[Dataset excerpts]
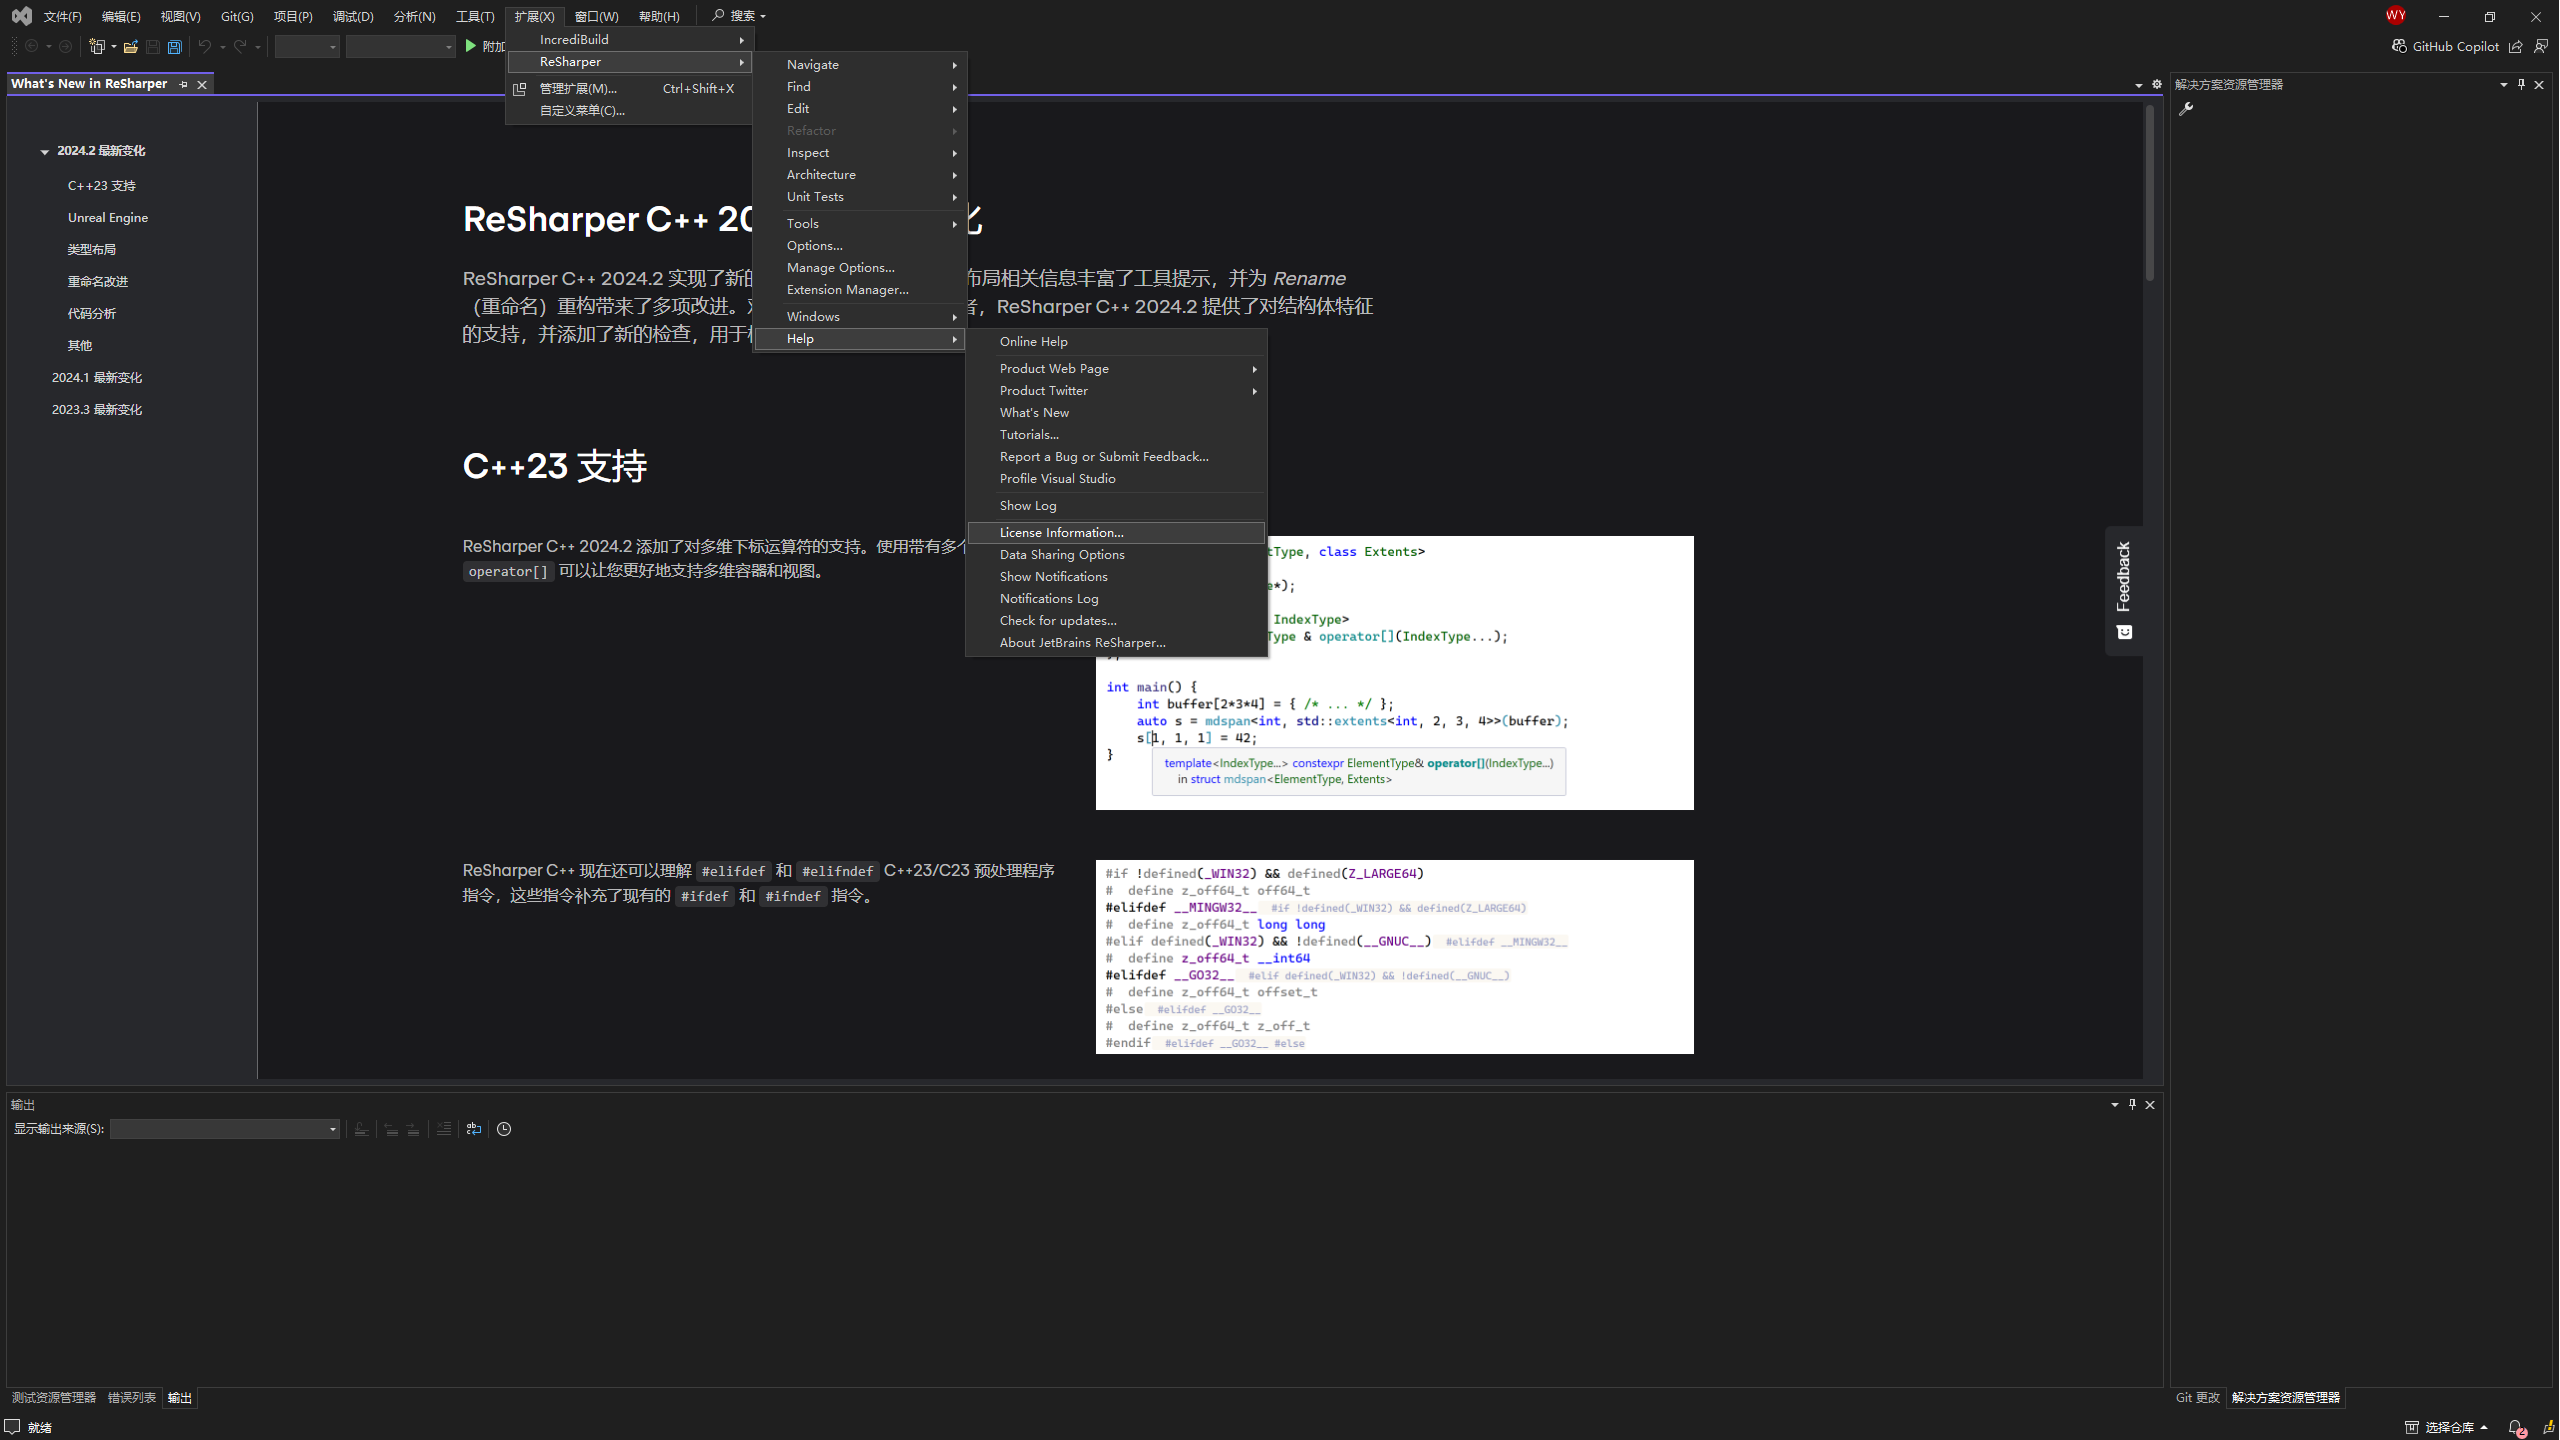Click the ReSharper Inspect submenu arrow
The height and width of the screenshot is (1440, 2560).
tap(956, 151)
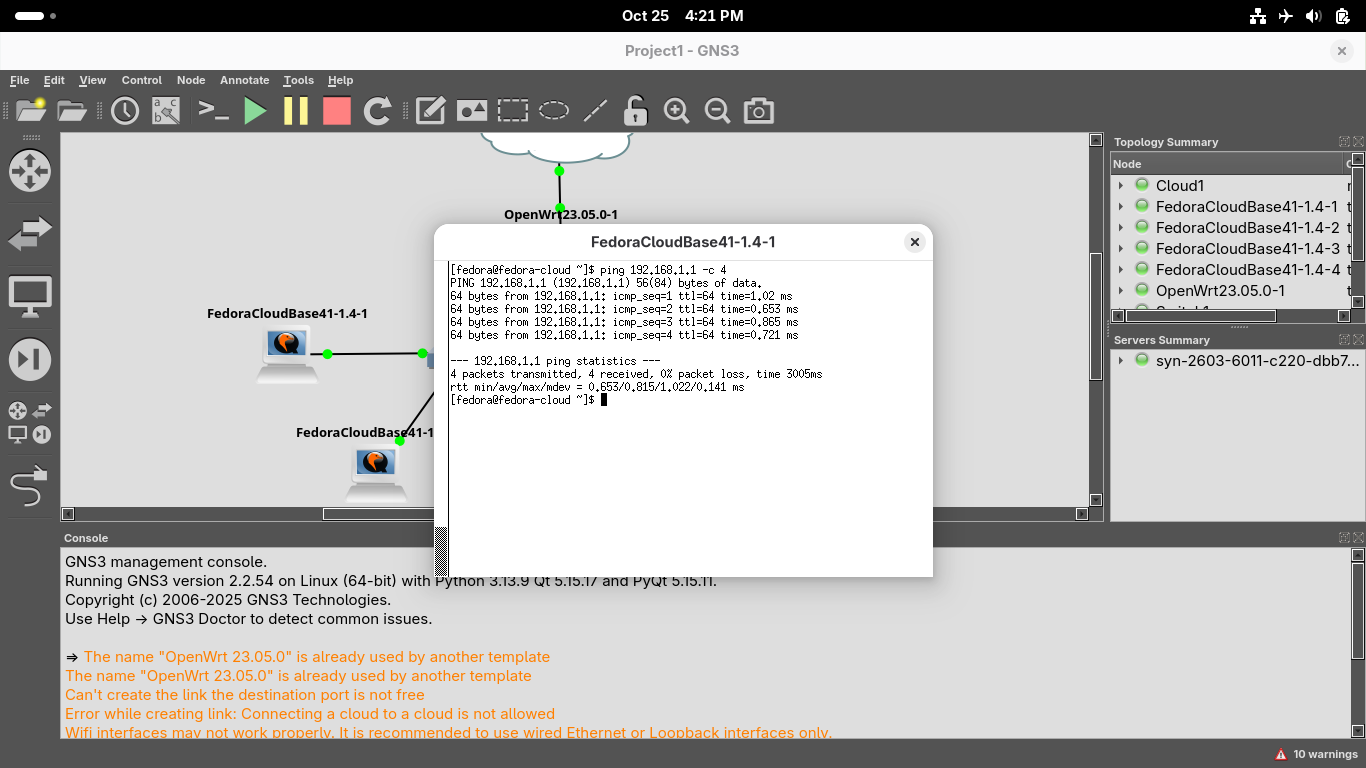Toggle the lock/unlock all items padlock
This screenshot has width=1366, height=768.
point(635,111)
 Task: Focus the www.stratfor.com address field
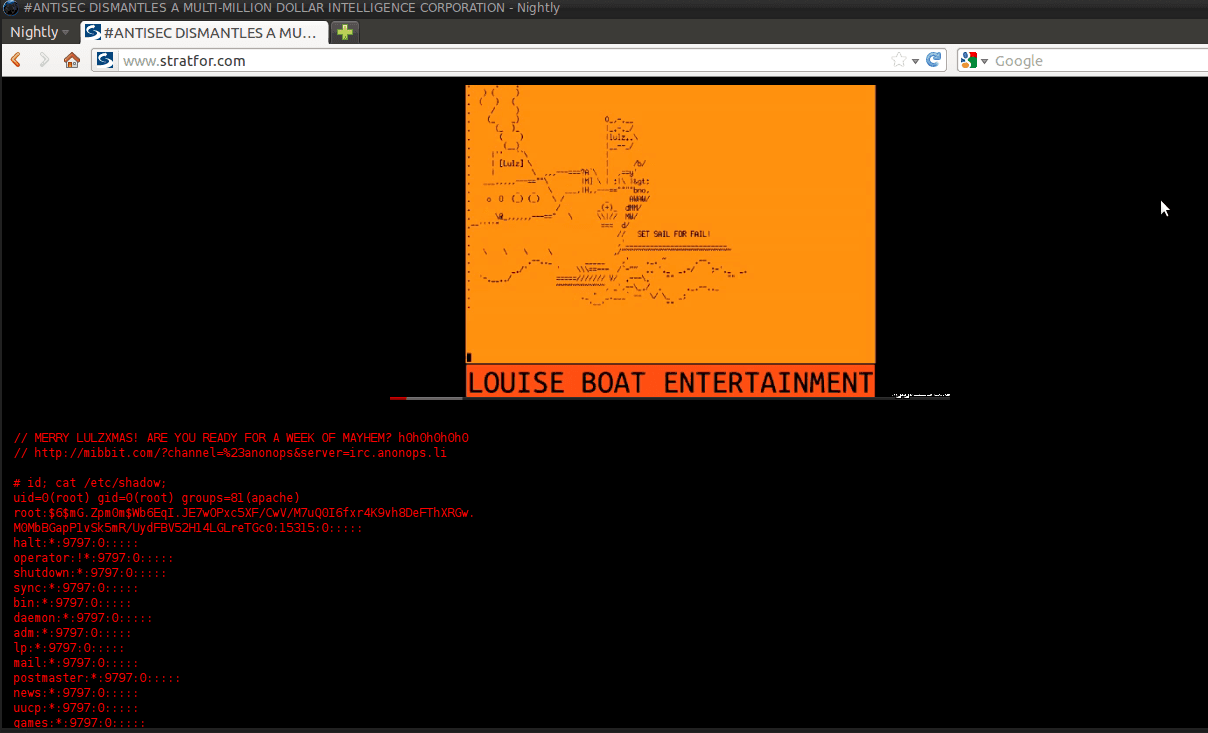coord(500,61)
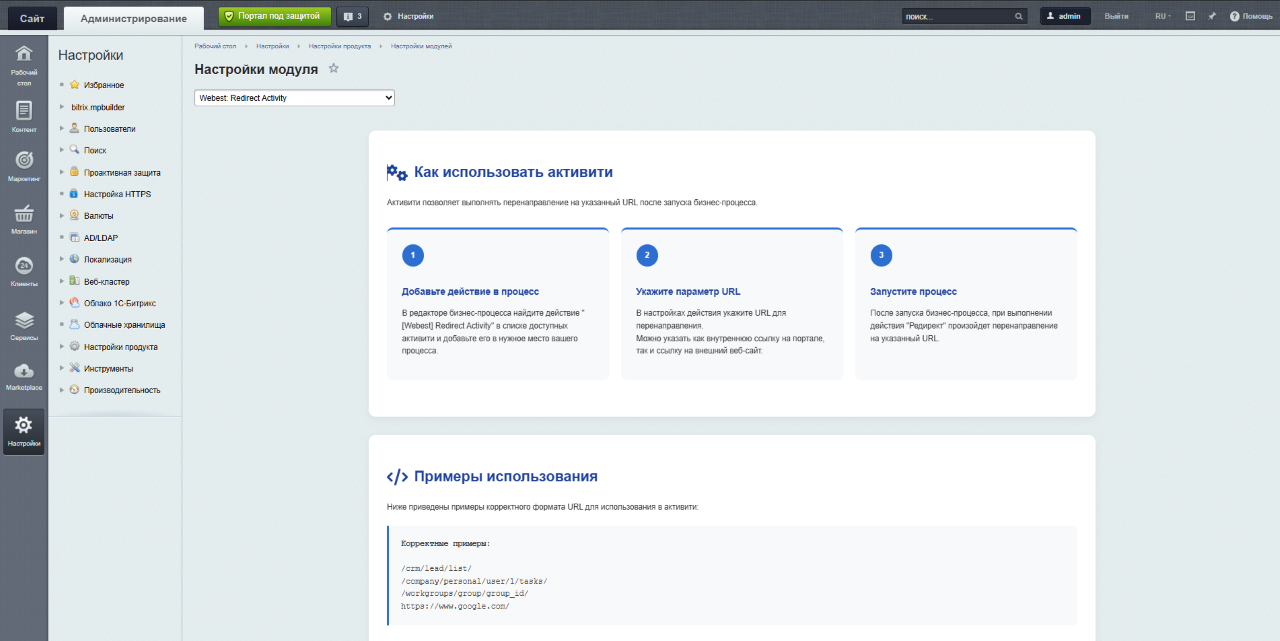This screenshot has width=1280, height=641.
Task: Open notifications via the envelope icon
Action: (1190, 15)
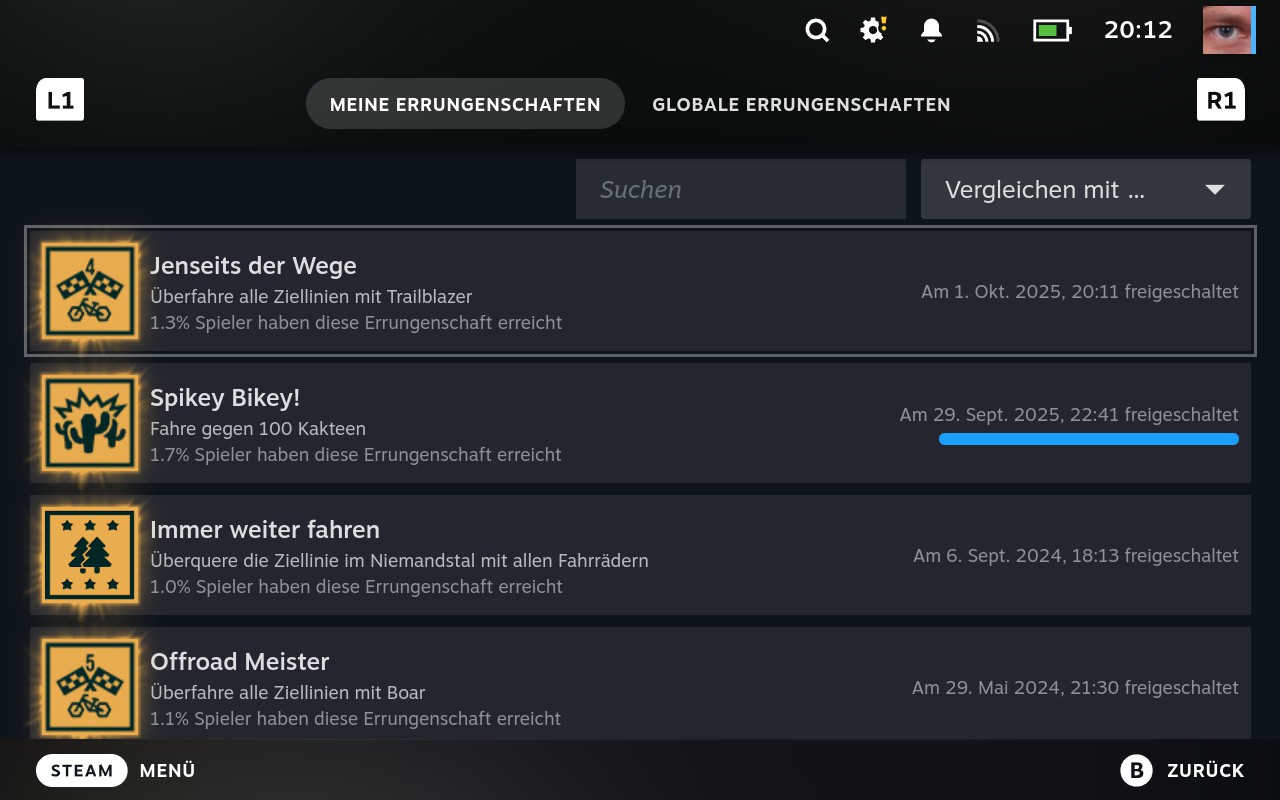The image size is (1280, 800).
Task: Click the Spikey Bikey cactus badge icon
Action: click(90, 423)
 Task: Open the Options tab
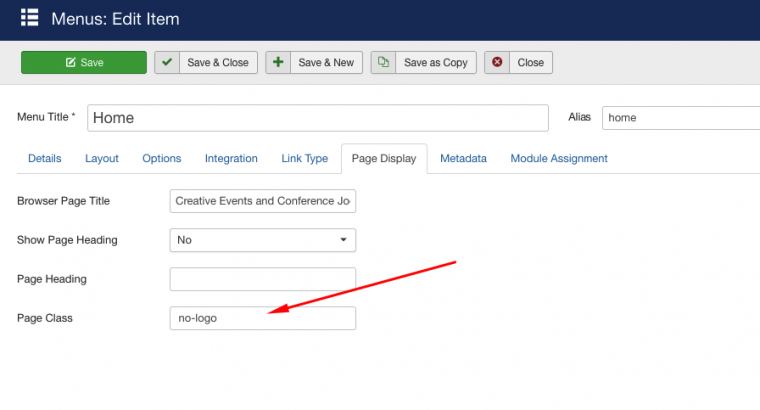(162, 158)
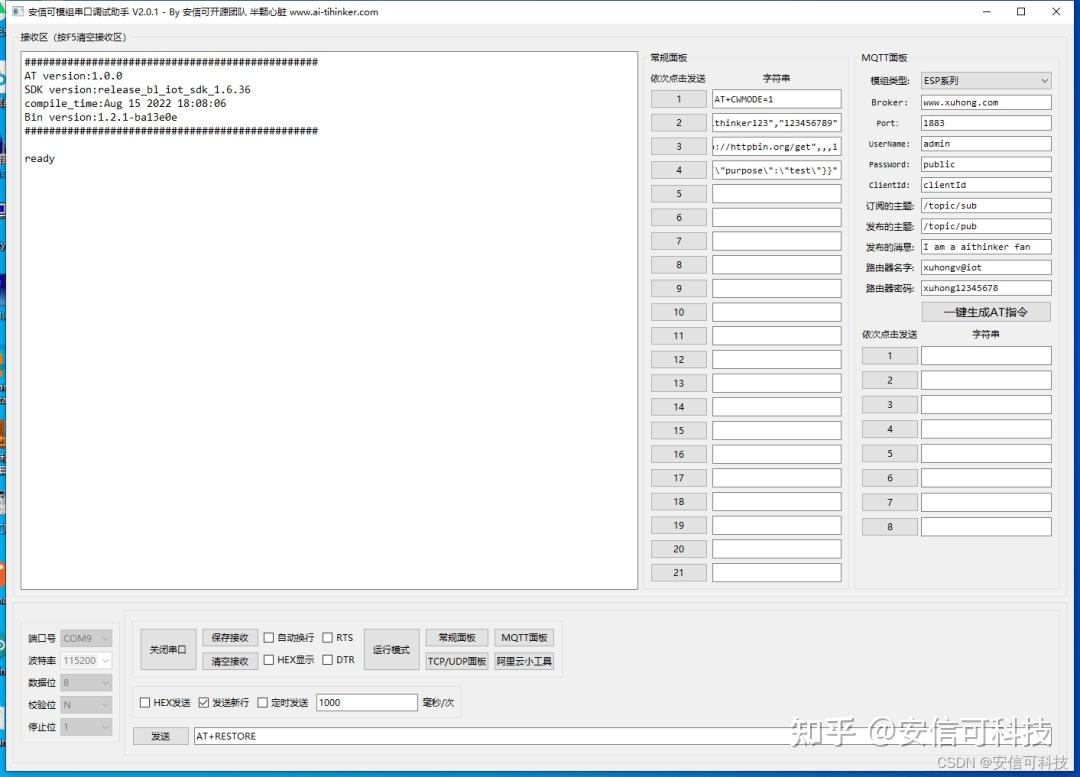The width and height of the screenshot is (1080, 777).
Task: Enable the 定时发送 checkbox
Action: [x=260, y=702]
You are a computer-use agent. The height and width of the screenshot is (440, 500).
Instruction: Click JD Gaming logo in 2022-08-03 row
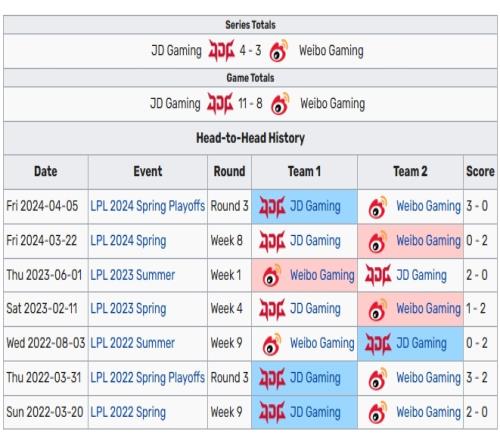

> **ASSIGNMENT**: Please repeat the lines above from the line containing "Task: Focus the" through the final line, both included, exactly as they stand and without pictures.

> **ANSWER TO THIS TASK**:
 Task: Focus the www.stratfor.com address field
coord(500,61)
This screenshot has width=1280, height=641.
Task: Open notifications via the envelope icon
Action: (1190, 15)
The image size is (1280, 800).
Task: Click the Spikey Bikey cactus badge icon
Action: click(90, 423)
 Task: Open the Options tab
(162, 158)
The width and height of the screenshot is (1080, 777).
Task: Enable the 定时发送 checkbox
Action: [x=260, y=702]
You are a computer-use agent. The height and width of the screenshot is (440, 500).
Instruction: Click JD Gaming logo in 2022-08-03 row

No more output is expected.